Reproduce exactly the lines below, starting with the line that contains "Armoires à vin (499, 233)" and ending with the last line of the records, both included, and nothing else.

• **PROVIDED ENTRIES**:
--*--

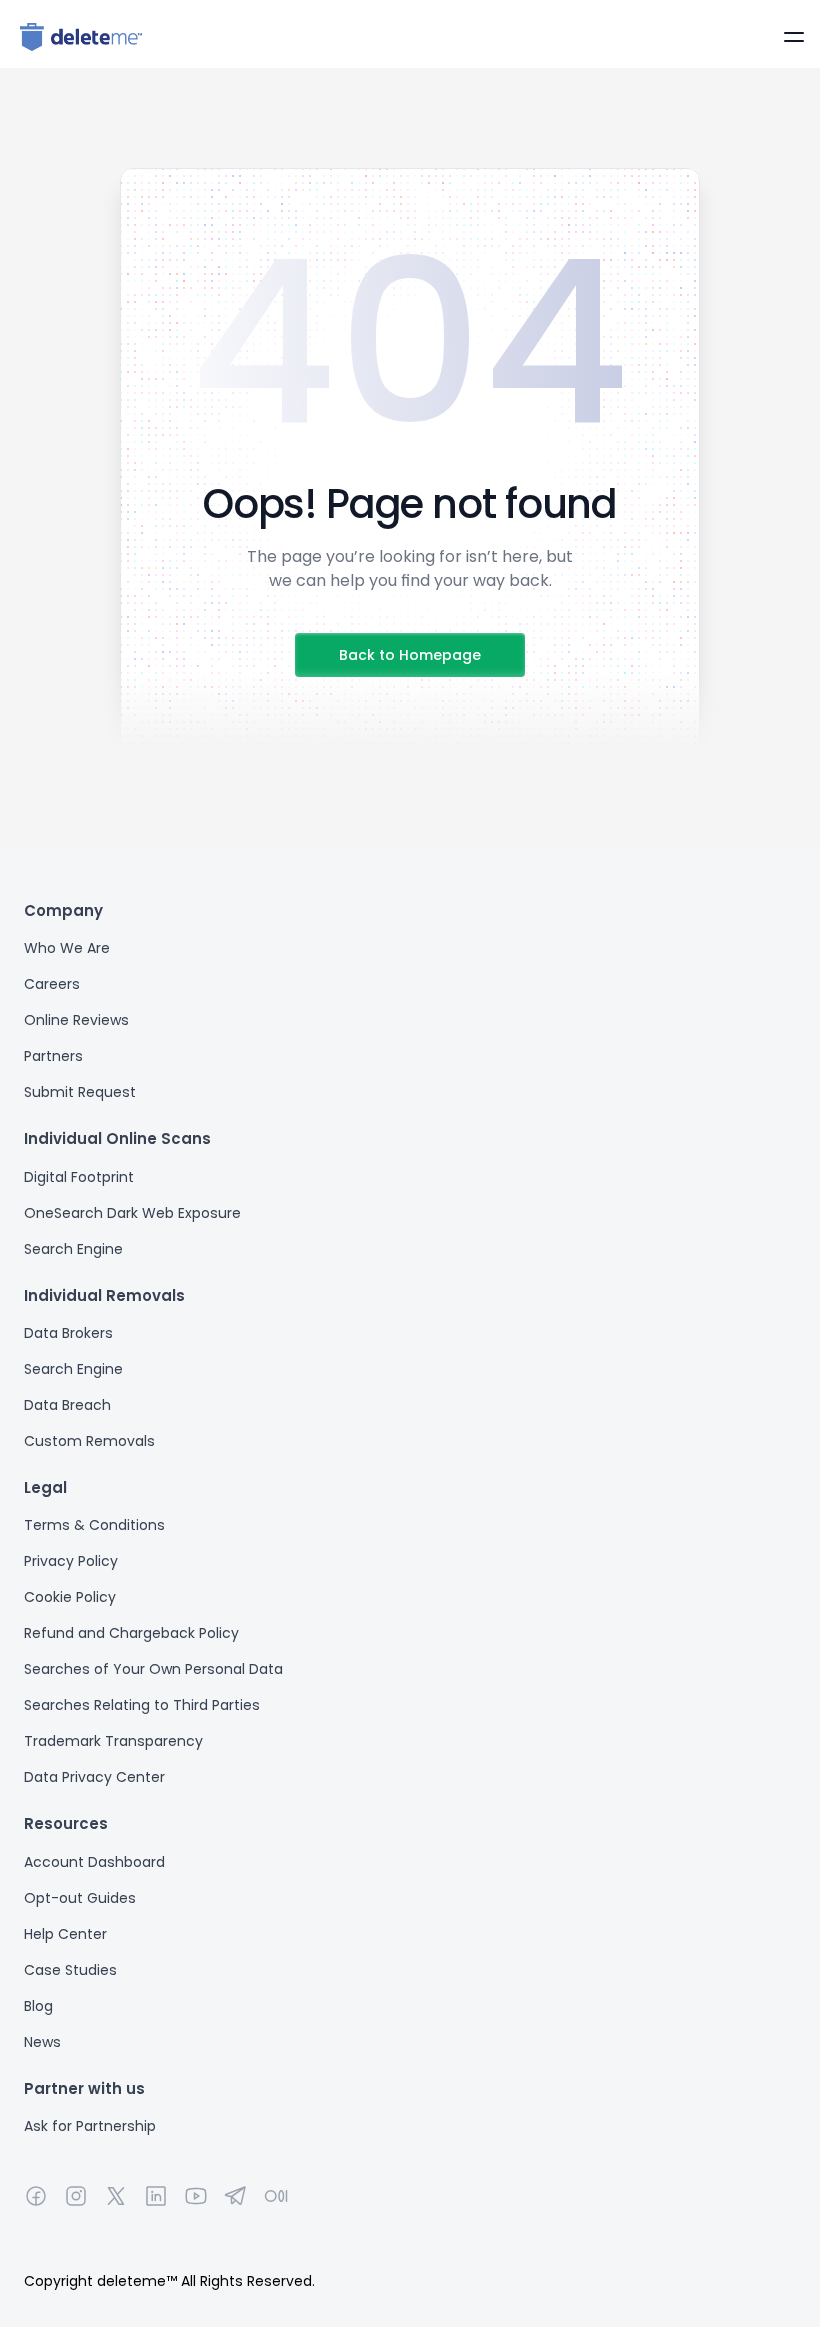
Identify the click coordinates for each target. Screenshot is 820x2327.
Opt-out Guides (80, 1898)
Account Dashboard (94, 1862)
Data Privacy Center (94, 1777)
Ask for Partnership (90, 2126)
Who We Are (67, 948)
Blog (38, 2006)
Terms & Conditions (94, 1525)
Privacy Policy (71, 1561)
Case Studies (70, 1970)
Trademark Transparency (113, 1741)
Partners (53, 1056)
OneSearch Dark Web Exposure (132, 1213)
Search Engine (73, 1249)
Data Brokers (68, 1333)
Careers (52, 984)
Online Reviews (76, 1020)
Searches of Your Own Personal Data (153, 1669)
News (42, 2042)
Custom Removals (89, 1441)
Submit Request (80, 1092)
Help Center (65, 1934)
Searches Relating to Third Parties (142, 1705)
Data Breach (67, 1405)
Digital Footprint (79, 1177)
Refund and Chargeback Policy (131, 1633)
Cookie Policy (70, 1597)
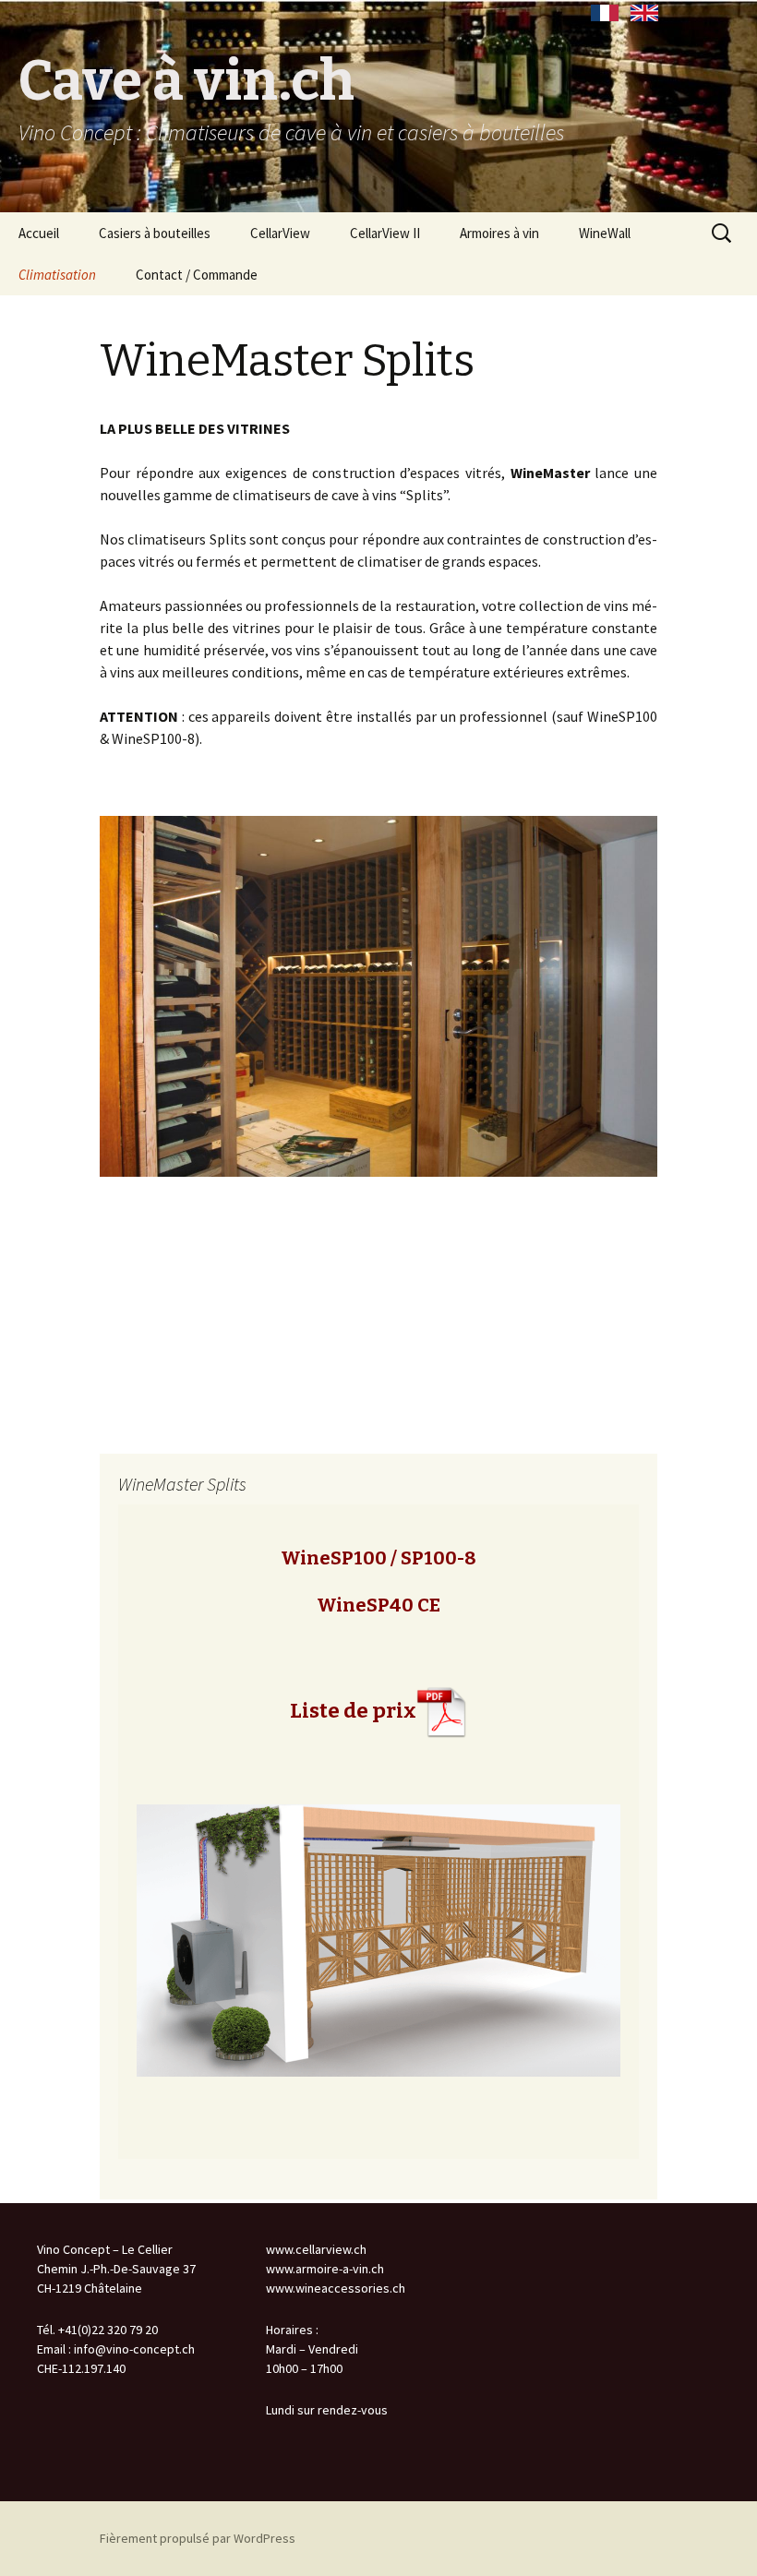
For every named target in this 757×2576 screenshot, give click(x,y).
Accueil (38, 233)
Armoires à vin (499, 233)
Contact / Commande (197, 274)
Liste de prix (353, 1710)
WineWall (605, 233)
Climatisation (57, 274)
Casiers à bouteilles (154, 233)
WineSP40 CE (378, 1605)
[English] (644, 13)
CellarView (280, 233)
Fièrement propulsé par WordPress (197, 2538)
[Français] (605, 13)
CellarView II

--*--

• **SOLVED PROBLEM**:
Armoires à vin (499, 233)
Contact / Commande (197, 274)
Liste de prix (353, 1710)
WineWall (605, 233)
Climatisation (57, 274)
Casiers à bouteilles (154, 233)
WineSP40 CE (378, 1605)
[English] (644, 13)
CellarView (280, 233)
Fièrement propulsé par WordPress (197, 2538)
[Français] (605, 13)
CellarView II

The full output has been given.